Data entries
Content starts
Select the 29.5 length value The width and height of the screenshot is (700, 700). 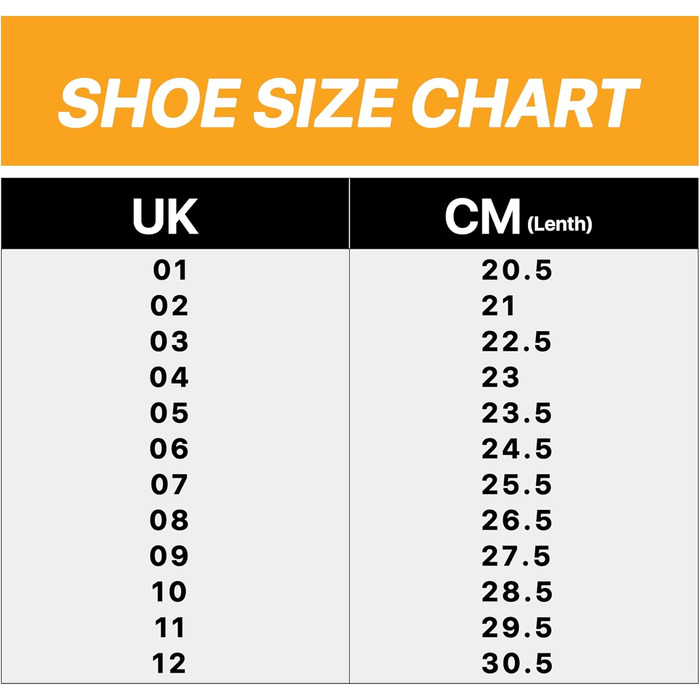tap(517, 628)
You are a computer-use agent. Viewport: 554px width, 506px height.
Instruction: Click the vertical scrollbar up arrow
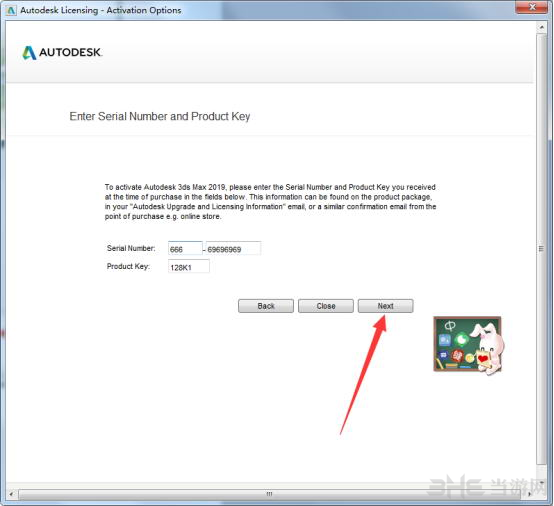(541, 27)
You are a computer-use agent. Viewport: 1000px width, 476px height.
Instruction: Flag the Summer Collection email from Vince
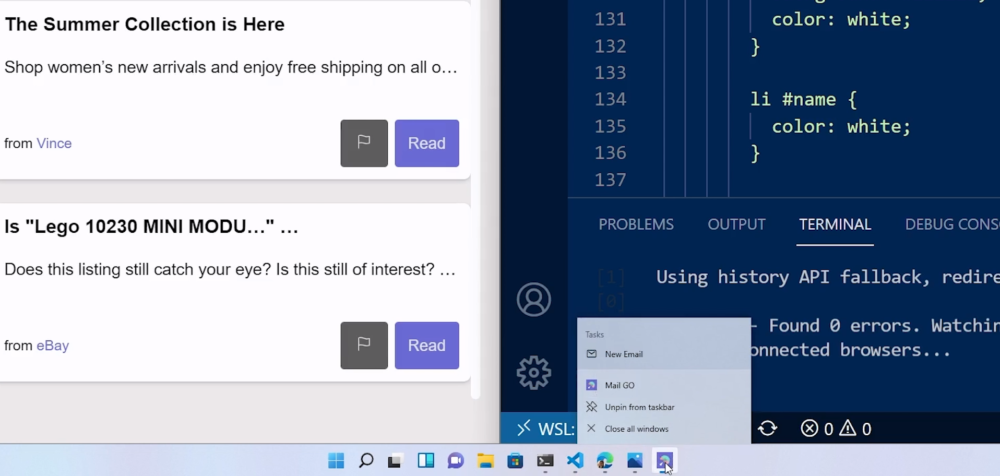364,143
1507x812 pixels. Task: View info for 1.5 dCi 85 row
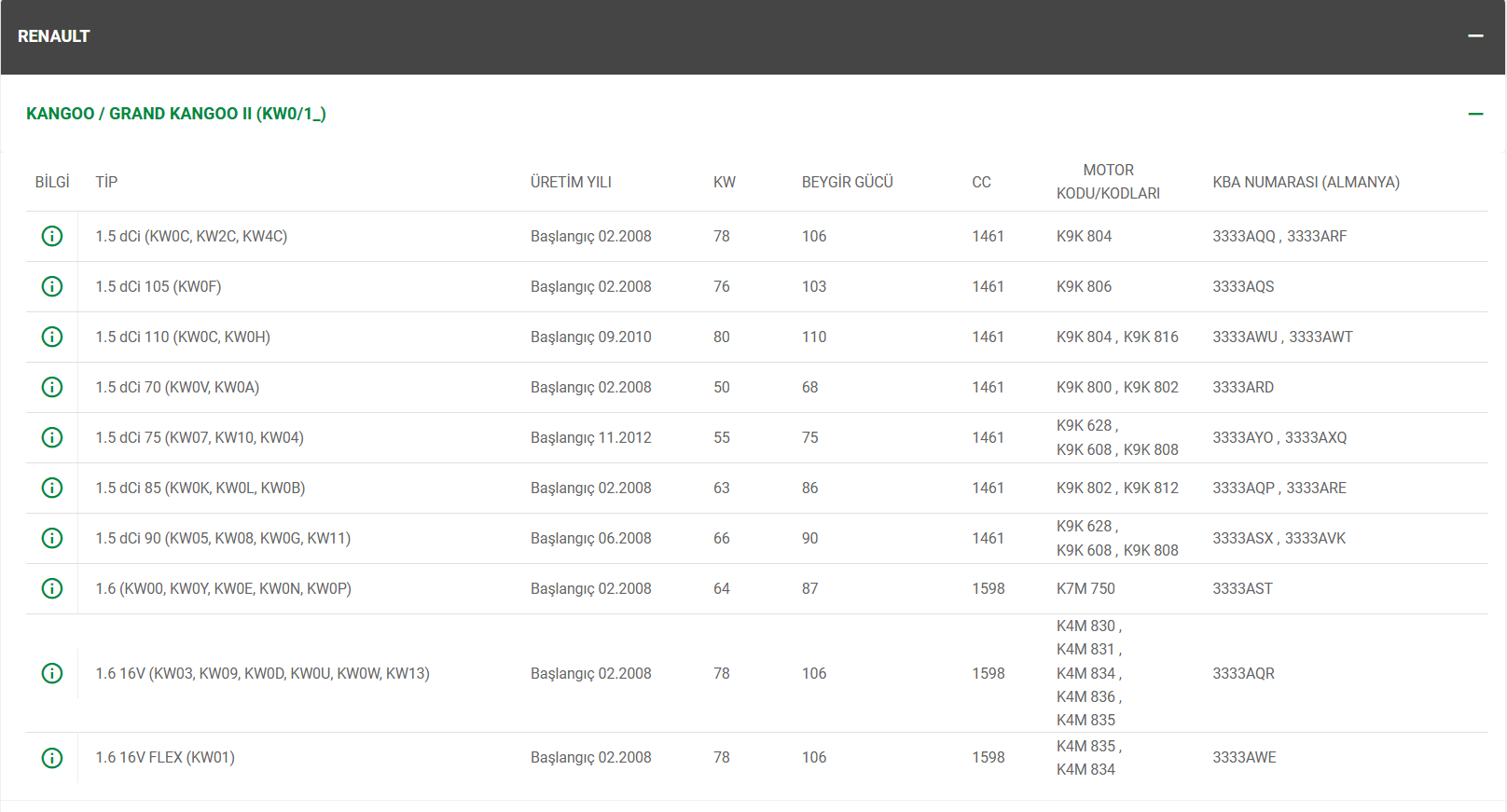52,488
Content ends
Content starts
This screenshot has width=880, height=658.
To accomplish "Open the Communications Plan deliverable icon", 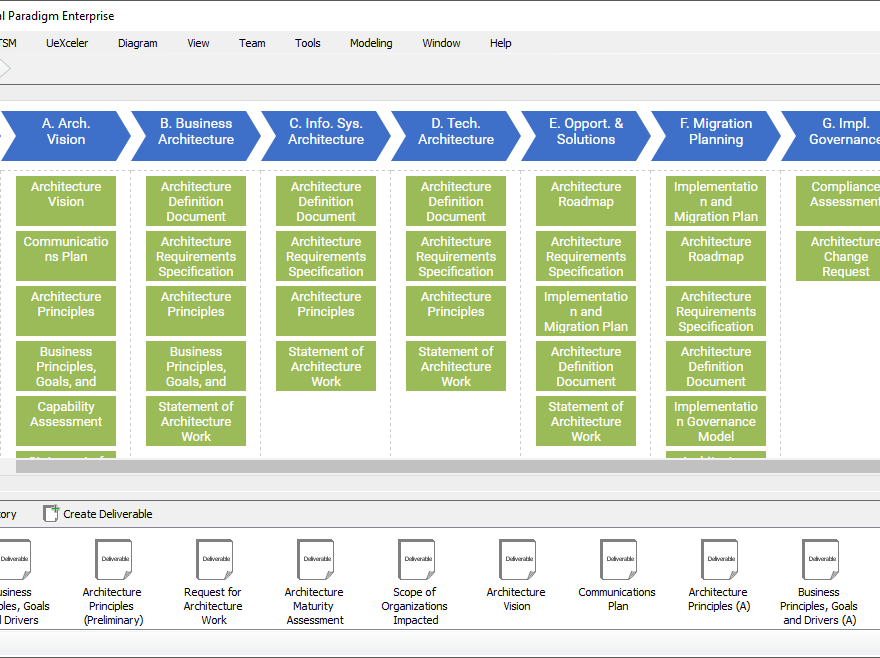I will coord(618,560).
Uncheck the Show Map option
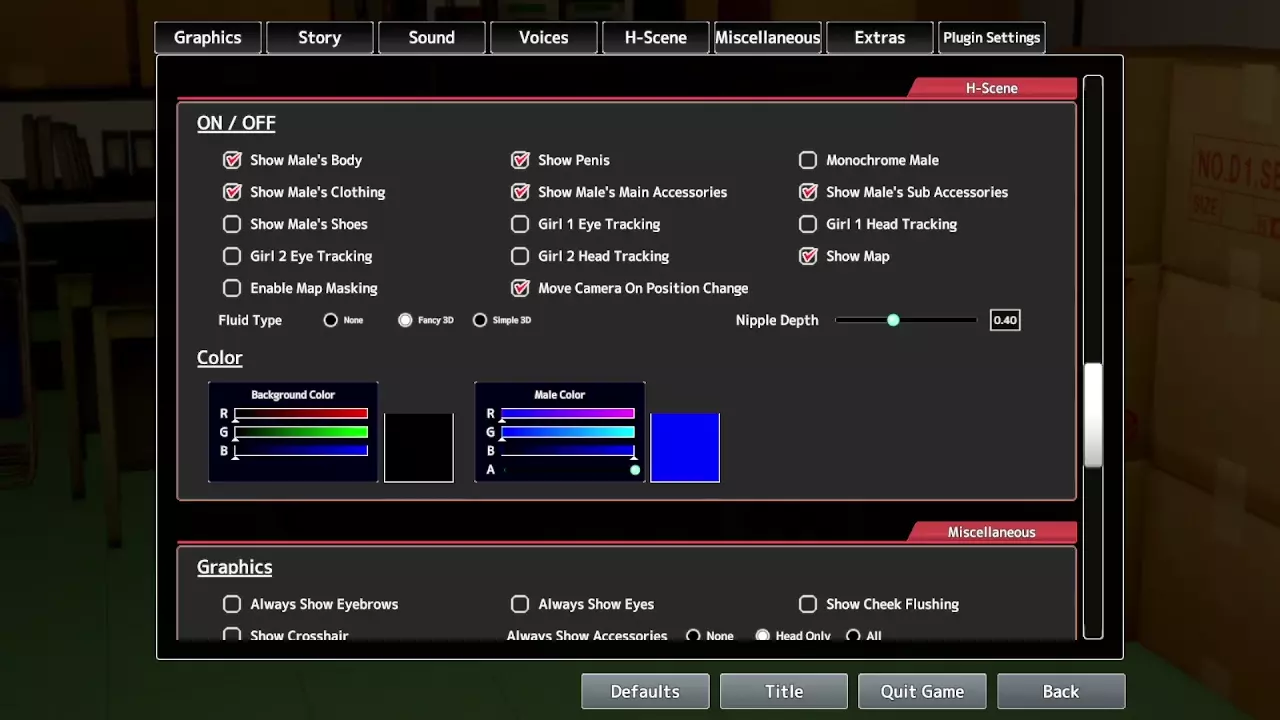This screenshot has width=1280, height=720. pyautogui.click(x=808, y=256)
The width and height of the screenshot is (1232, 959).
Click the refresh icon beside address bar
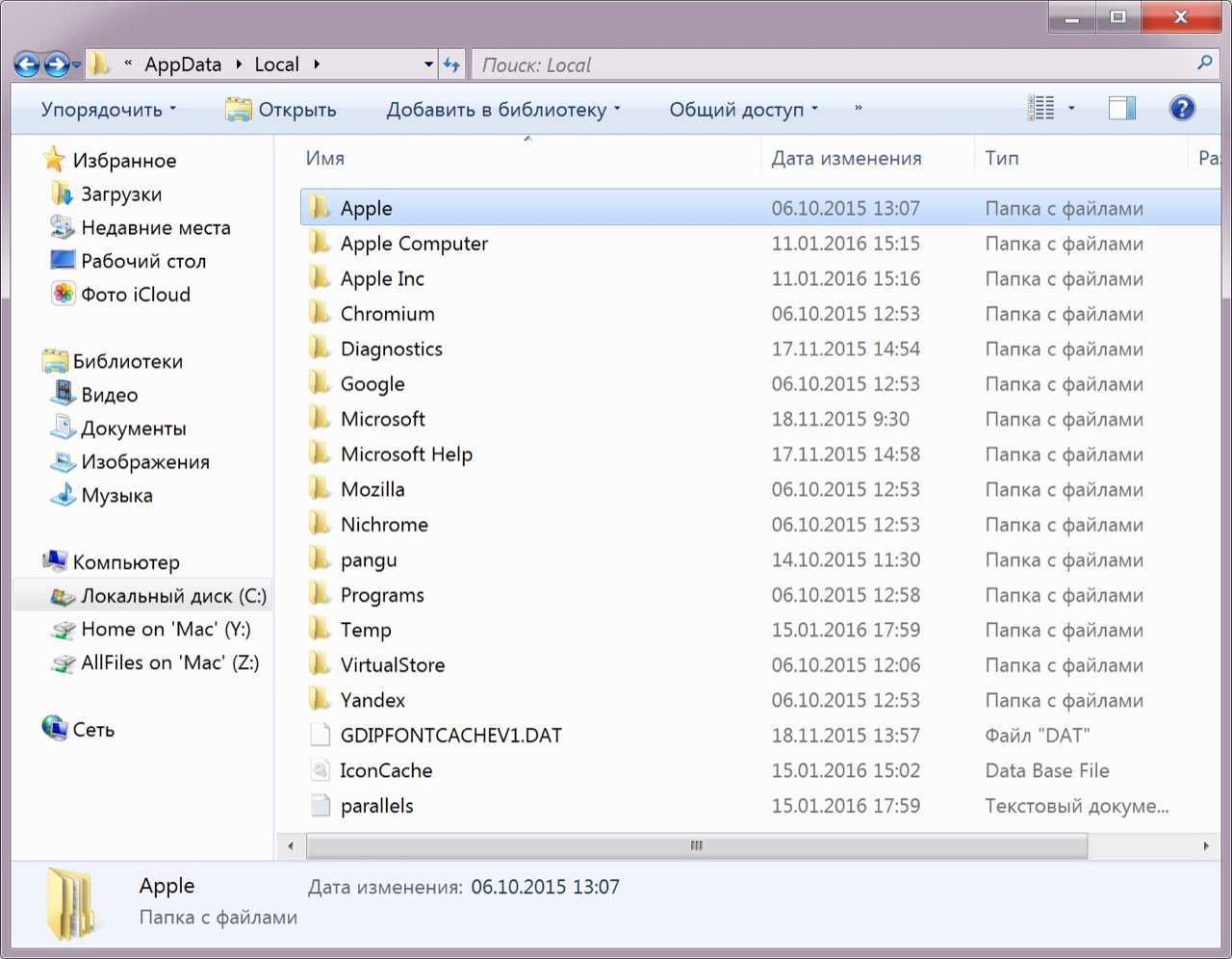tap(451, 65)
Content ends
Content starts
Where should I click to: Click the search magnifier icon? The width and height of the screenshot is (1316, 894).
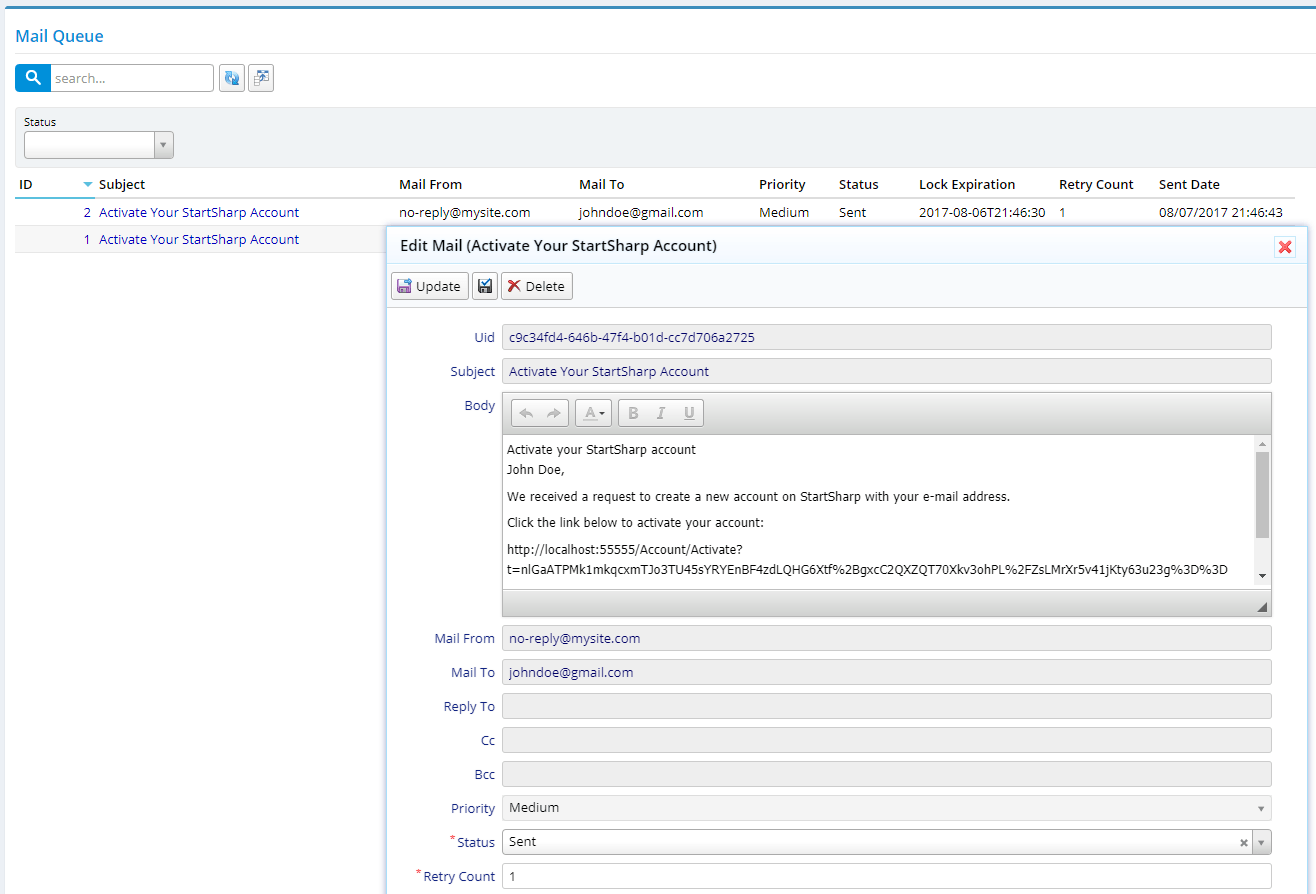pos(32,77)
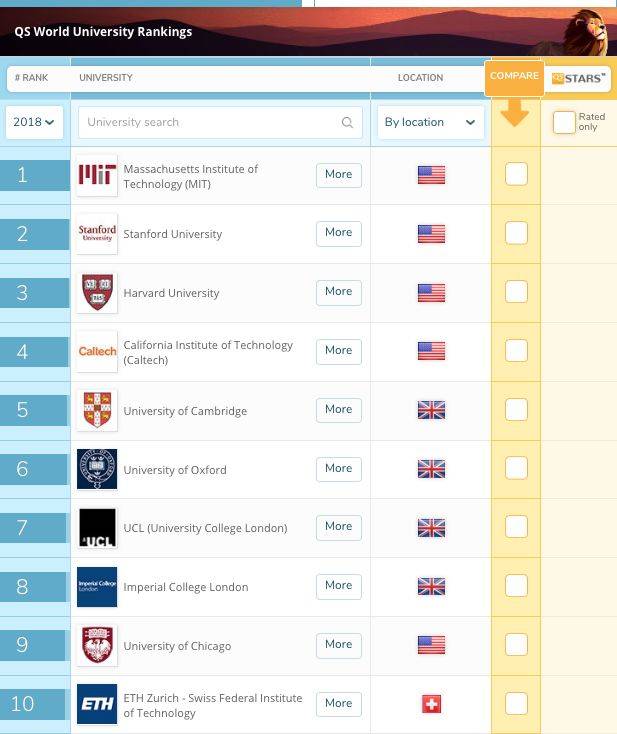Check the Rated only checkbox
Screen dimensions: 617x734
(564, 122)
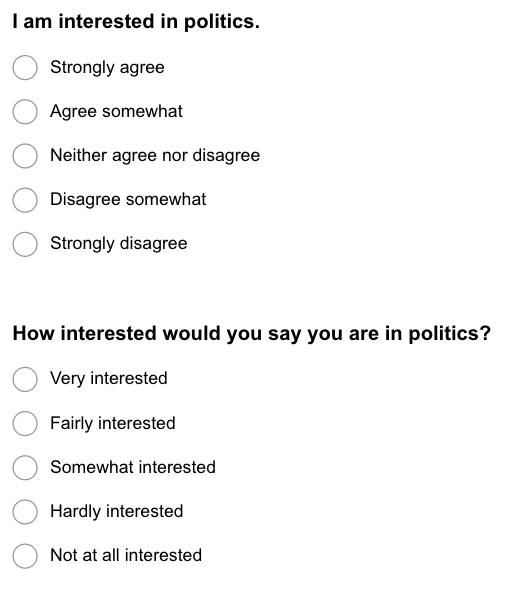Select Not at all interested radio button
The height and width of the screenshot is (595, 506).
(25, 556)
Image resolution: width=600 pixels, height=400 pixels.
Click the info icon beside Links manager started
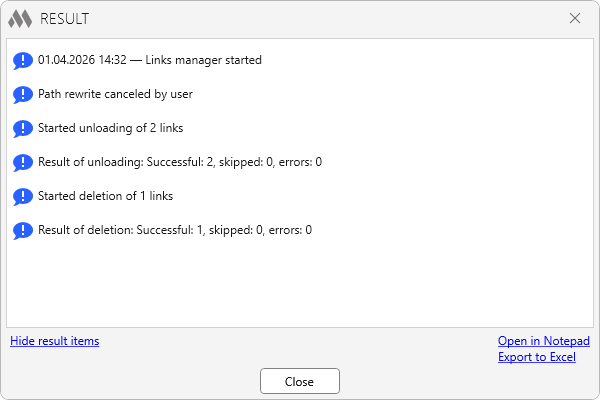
Content ends
*WHAT TO PRODUCE*. How many lines above contain the word "agent"? Reply with only the number.

*EXERCISE SOLUTION*. 2